According to the ASWB, 46% of Alabama graduates with bachelor’s degrees taking the licensure exam for the first time in 2021 passed. That compares to a U.S. and Canadian pass rate of 68.7%. Sixty-five percent Alabama graduates with master’s degrees passed the exam the first time, compared to 73% across the U.S. and Canada.
Would-be social workers in any state take the same test. Information by individual Alabama university can be found here.
Nelson said that besides bias in the exams, there are systemic issues impacting people of color, including test preparation.
“These test prep courses are expensive, and so when you have people who are already coming from economically disadvantaged communities seeking a social work degree, once they finish that degree they come out with more debt and they can’t access those test prep courses as readily.”

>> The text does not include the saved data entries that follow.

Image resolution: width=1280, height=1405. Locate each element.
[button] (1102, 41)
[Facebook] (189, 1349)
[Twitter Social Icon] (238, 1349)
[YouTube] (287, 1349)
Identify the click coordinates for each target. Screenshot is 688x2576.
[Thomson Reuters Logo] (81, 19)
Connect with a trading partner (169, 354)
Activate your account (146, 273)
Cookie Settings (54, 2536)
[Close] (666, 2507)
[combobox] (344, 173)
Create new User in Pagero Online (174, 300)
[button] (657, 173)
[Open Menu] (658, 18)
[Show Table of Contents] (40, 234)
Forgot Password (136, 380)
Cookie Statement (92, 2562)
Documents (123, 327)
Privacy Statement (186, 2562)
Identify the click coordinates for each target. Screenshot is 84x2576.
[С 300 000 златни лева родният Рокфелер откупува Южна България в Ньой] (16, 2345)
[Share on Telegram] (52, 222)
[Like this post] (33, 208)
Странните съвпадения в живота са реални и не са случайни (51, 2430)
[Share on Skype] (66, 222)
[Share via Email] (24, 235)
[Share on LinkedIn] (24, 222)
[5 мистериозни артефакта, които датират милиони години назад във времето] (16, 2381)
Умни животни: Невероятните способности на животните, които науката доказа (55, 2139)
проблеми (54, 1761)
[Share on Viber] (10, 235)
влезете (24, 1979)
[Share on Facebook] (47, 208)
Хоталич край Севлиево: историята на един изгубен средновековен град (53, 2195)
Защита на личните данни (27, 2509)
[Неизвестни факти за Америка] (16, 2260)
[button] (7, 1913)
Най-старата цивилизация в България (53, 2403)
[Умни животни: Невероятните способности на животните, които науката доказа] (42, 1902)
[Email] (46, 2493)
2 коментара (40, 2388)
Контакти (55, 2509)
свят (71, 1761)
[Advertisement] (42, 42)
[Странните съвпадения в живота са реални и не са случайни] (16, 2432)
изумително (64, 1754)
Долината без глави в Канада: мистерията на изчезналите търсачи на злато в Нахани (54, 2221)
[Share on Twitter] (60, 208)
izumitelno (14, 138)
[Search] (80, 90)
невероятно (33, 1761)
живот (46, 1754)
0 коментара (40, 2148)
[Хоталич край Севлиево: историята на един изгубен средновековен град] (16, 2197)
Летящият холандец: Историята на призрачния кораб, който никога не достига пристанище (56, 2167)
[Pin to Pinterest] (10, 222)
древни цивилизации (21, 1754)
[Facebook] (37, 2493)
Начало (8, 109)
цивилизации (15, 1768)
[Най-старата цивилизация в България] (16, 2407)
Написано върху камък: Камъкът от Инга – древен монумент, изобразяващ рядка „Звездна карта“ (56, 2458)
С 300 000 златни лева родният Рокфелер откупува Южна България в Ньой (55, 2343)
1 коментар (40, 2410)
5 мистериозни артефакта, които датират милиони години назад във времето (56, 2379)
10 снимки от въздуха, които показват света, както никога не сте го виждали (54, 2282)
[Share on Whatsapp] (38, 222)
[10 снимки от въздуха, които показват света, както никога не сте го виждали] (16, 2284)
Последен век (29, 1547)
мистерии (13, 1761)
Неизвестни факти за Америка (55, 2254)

To improve those rates, Nelson said she’d like universities, state entities and employers make sure graduates have access to that test prep.
Agape also gives new employees six months to pass the exam and provides funds they can use for test preparation and the agency covers the testing costs.
“We’re doing that because we’re seeing the numbers and we want to encourage workers to pass the test,” he said.
And if they don’t pass, they can still be employed at social services agencies.
“But it limits their options,” Duer said. And their potential income.
Meanwhile, licensed social workers are required to have a continued training to maintain their licenses. Workers who aren’t licensed do not.
“It impacts the quality of services that children and families and vulnerable people receive,” Duer said.